Running the code cells above should return a NumPy array containing all images in the custom dataset. Each element of that array is an array of its own holding an image and its label.

Creating a PyTorch Dataset

Having produced an array representation of all images and labels in the custom dataset, it is time to create a PyTorch dataset. To do this, we need to define a class which inherits from the PyTorch datasets class as seen below.

#  extending Dataset class
class ShoeDataset(Dataset):
    def __init__(self, custom_dataset, transforms=None):
        self.custom_dataset = custom_dataset
        self.transforms = transforms

    def __len__(self):
        return len(self.custom_dataset)
    
    def __getitem__(self, idx):
        #  extracting image from index and scaling
        image = self.custom_dataset[idx][0]
        #  extracting label from index
        label = torch.tensor(self.custom_dataset[idx][1])
        #  applying transforms if transforms are supplied
        if self.transforms:
          image = self.transforms(image)
        return (image, label)

Basically, two important methods are defined __len__() and __getitem__().
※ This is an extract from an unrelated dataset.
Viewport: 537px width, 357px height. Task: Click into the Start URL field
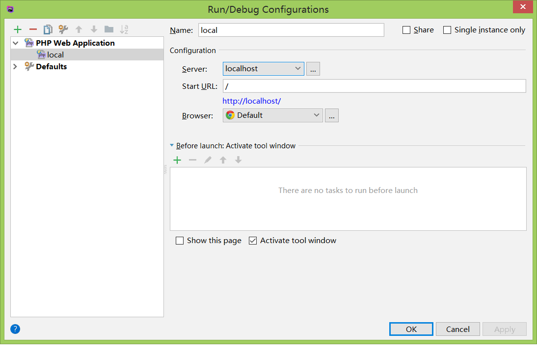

The __len__() method returns the length of the custom dataset while the __getitem__() method grabs an image and its label from the custom dataset via indexing, applies transforms if any and returns a tuple which can then be used by PyTorch.

#  creating an instance of the dataset class
dataset = ShoeDataset(dataset, transforms=transforms.ToTensor())
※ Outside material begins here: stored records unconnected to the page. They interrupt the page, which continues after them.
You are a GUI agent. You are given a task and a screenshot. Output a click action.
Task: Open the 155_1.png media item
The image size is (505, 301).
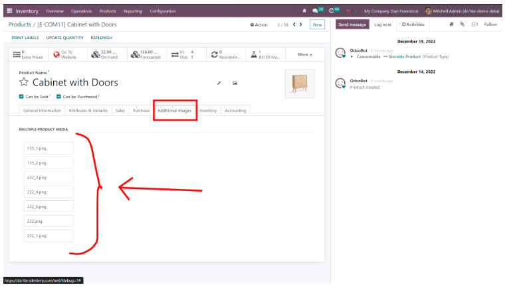pos(49,148)
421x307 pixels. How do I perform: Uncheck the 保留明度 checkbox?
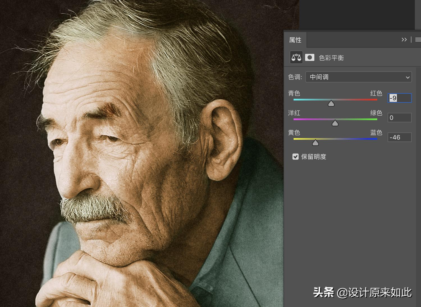(x=295, y=157)
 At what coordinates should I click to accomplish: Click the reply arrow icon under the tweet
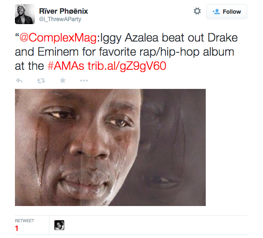(x=19, y=81)
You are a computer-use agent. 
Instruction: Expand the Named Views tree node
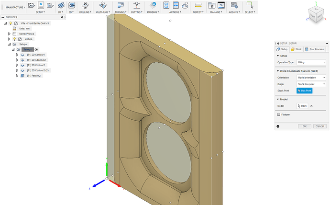coord(9,34)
When the code cell above is run, the dataset object becomes a PyTorch dataset which can now be used in building a deep learning model.

Final Remarks

In this article, we took a look at working with custom datasets in PyTorch. We curated a custom dataset via web scraping, loaded and labeled it and created a PyTorch dataset from it.

The knowledge of Python classes is brought to bare in this article. Most of the processes defined as classes could as well be done with regular functions (except the PyTorch dataset class) but as a personal preference I chose to do it as I have done. Feel free to attempt to replicate this code by doing what works best for you at this point in your programming journey.